Royal Pharmaceutical Society

Providing transgender patients with best quality care

By Andrew Sommerville, Specialist Hepatitis C pharmacist, NHS Greater Glasgow and Clyde

Transgender patients are known to have worse health outcomes and a higher burden of disease than cisgender patients. (1,2) They commonly report negative experiences with the healthcare system, ranging from long waits to access gender identity clinics, discrimination from healthcare professionals and lack of understanding of their healthcare needs.(3) We all have a duty to educate ourselves to help minimise these health inequalities.

Language used and terminology

Transgender (often shortened to trans) refers to people whose gender identity does not match with the sex they were assigned at birth, whereas cisgender refers to people whose gender identity does match with their sex assigned at birth.

A trans man is someone who was assigned female at birth however identifies as a man, and a trans woman is someone who was assigned male at birth however identifies as a woman. Some people identify as non binary, which means they don’t identify as either male or female. In general transgender has replaced transsexual, as gender identity is distinct from sexuality. Some trans people will choose to go on to have gender affirming surgery, however not all do.

In some healthcare settings it may be appropriate to use gender neutral or inclusive language to avoid discrimination. For example some trans men will have a cervix and some trans women will have a prostate; both should be included in the relevant cancer screening.

Pronouns

Using the correct pronouns for trans patients is essential for treating them with dignity and respect. While most patients will want to be referred to by “he” or “she”, some will prefer the gender neutral “they”. If in doubt, ask the patient how they wish to be referred. To make patients feel more comfortable consider sharing your own pronouns when introducing yourself or make them visible on your name badge. If you accidentally use the wrong pronoun, apologise, correct yourself, and move on with the consultation.

Pharmaceutical care issues

Trans patients face long waiting lists before they are seen at gender identity clinics. The long wait times can cause some to resort to buying hormones online, which has obvious associated risks, as the content, quality and safety is unknown. These risks should be discussed with patients when identified during medication histories.
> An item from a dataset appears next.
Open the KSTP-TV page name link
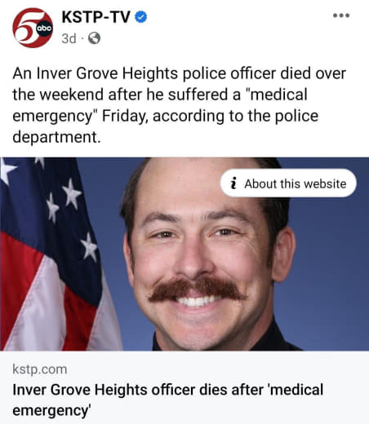 (96, 17)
There is limited data available on the impact of long term hormone therapy and gender affirming surgery on how transgender people handle medication. These change the composition of fat and muscle in patients, which will impact on the distribution of drugs.

The change in muscle mass will alter creatinine levels and thus estimation of patients’ renal function and how drugs are cleared. One review suggested that after six months of hormone therapy or any gender affirming surgery, estimated creatinine clearance should be calculated based on the patient’s gender identity rather than their biological sex.(4) Another suggested using clinical judgement based on both male and female results when calculating an estimated renal function.(5) Patients who have not undergone hormone therapy or affirming surgery should have renal function based on their biological sex.
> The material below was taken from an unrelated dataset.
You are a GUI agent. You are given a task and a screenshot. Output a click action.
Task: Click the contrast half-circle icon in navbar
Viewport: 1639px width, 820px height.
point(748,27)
There will always be variation with how patients handle drugs and calculations can only provide an estimation. It is an important role for pharmacists to consider how the stage of a patient’s transition may affect doses. Consider adding guidance on the application to transgender patients when creating dosage calculators that factor in sex/gender.

Ultimately, we should endeavour to provide the most individualised patient-centred care possible to all patients, but we must pay particular attention to marginalised groups such as trans patients to help minimise associated health inequalities.

We want to encourage voices that express the diversity of lived experiences in the profession as part of our inclusion and diversity work. If you’d like to share your story, contact [email protected] or get involved through our ABCD group.

(1) Townsend M, Jaffer H, Goldman L. Adverse health outcomes in transgender people. Canadian Medical Association Journal. 2017;189(32):E1046-E1046.

(2) Dragon C, Guerino P, Ewald E, Laffan A. Transgender Medicare Beneficiaries and Chronic Conditions: Exploring Fee-for-Service Claims Data. LGBT Health. 2017;4(6):404-411.

(3) Stonewall and YouGov. LGBT in Britain: Health Report [Internet]. 2018. Available from: https://www.stonewall.org.uk/system/files/lgbt_in_britain_health.pdf

(4) Webb A, McManus D, Rouse G, Vonderheyde R, Topal J. Implications for medication dosing for transgender patients: A review of the literature and recommendations for pharmacists. American Journal of Health-System Pharmacy. 2020;77(6):427-433.

(5) Collister D, Saad N, Christie E, Ahmed S. Providing Care for Transgender Persons With Kidney Disease: A Narrative Review. Canadian Journal of Kidney Health and Disease. 2021;8:205435812098537.